§ EXERCISE PROMPT
Restate the full listing word for word and leave the pictures out.

§ INFORMATION SHOWN
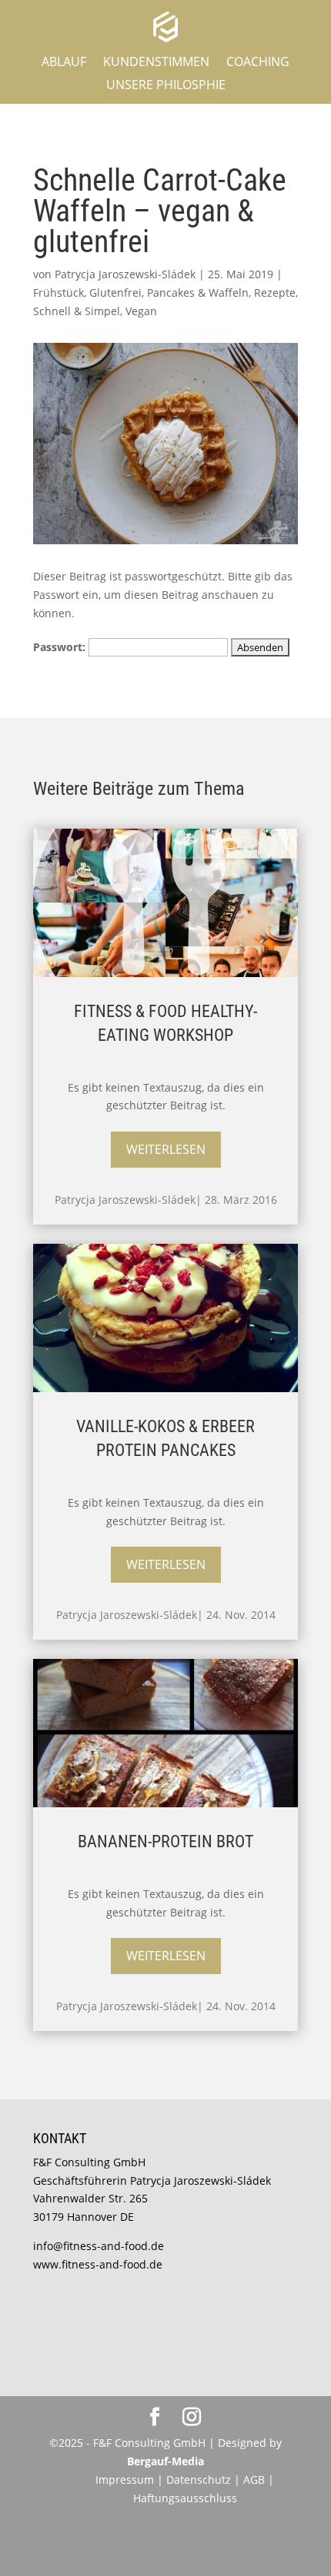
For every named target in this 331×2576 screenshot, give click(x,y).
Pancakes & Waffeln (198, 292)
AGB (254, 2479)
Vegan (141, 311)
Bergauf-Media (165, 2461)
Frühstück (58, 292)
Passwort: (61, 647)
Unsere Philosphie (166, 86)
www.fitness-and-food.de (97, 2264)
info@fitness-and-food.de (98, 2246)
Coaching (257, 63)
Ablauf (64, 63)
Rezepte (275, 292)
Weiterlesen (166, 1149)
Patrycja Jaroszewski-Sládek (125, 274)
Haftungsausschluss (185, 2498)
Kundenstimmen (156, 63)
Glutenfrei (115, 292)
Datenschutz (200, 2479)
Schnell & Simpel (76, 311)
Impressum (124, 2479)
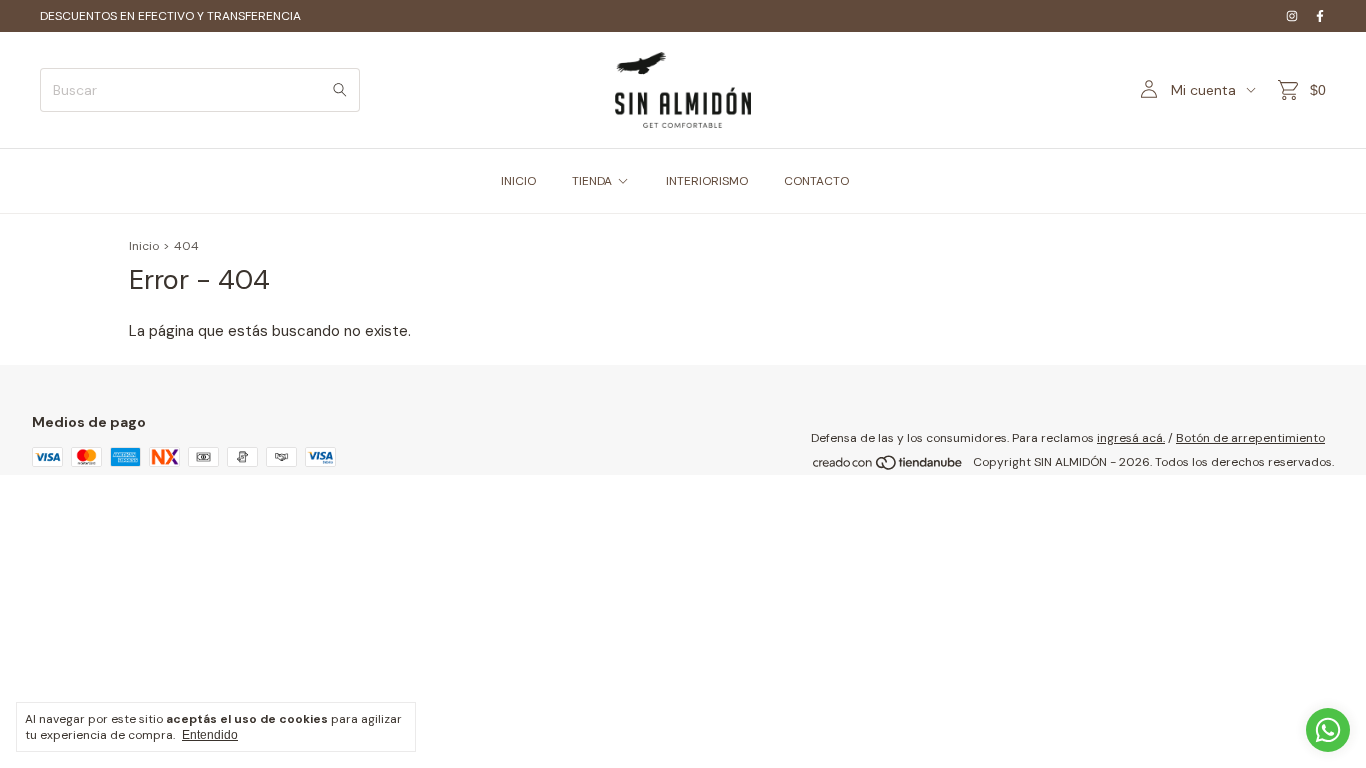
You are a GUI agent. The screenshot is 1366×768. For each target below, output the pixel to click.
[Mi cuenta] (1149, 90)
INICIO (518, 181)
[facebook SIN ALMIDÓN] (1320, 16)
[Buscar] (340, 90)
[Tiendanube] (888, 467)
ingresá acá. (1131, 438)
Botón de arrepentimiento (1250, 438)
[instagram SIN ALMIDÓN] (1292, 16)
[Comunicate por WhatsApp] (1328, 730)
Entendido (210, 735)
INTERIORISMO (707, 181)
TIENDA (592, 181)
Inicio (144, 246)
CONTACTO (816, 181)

§ RESPONSE BOX
For every named target in this 331×2576 screenshot, give click(x,y).
Pancakes & Waffeln (198, 292)
AGB (254, 2479)
Vegan (141, 311)
Bergauf-Media (165, 2461)
Frühstück (58, 292)
Passwort: (61, 647)
Unsere Philosphie (166, 86)
www.fitness-and-food.de (97, 2264)
info@fitness-and-food.de (98, 2246)
Coaching (257, 63)
Ablauf (64, 63)
Rezepte (275, 292)
Weiterlesen (166, 1149)
Patrycja Jaroszewski-Sládek (125, 274)
Haftungsausschluss (185, 2498)
Kundenstimmen (156, 63)
Glutenfrei (115, 292)
Datenschutz (200, 2479)
Schnell & Simpel (76, 311)
Impressum (124, 2479)
You are a GUI agent. The screenshot is 1366×768. For each target below, output the pixel to click.
[Mi cuenta] (1149, 90)
INICIO (518, 181)
[facebook SIN ALMIDÓN] (1320, 16)
[Buscar] (340, 90)
[Tiendanube] (888, 467)
ingresá acá. (1131, 438)
Botón de arrepentimiento (1250, 438)
[instagram SIN ALMIDÓN] (1292, 16)
[Comunicate por WhatsApp] (1328, 730)
Entendido (210, 735)
INTERIORISMO (707, 181)
TIENDA (592, 181)
Inicio (144, 246)
CONTACTO (816, 181)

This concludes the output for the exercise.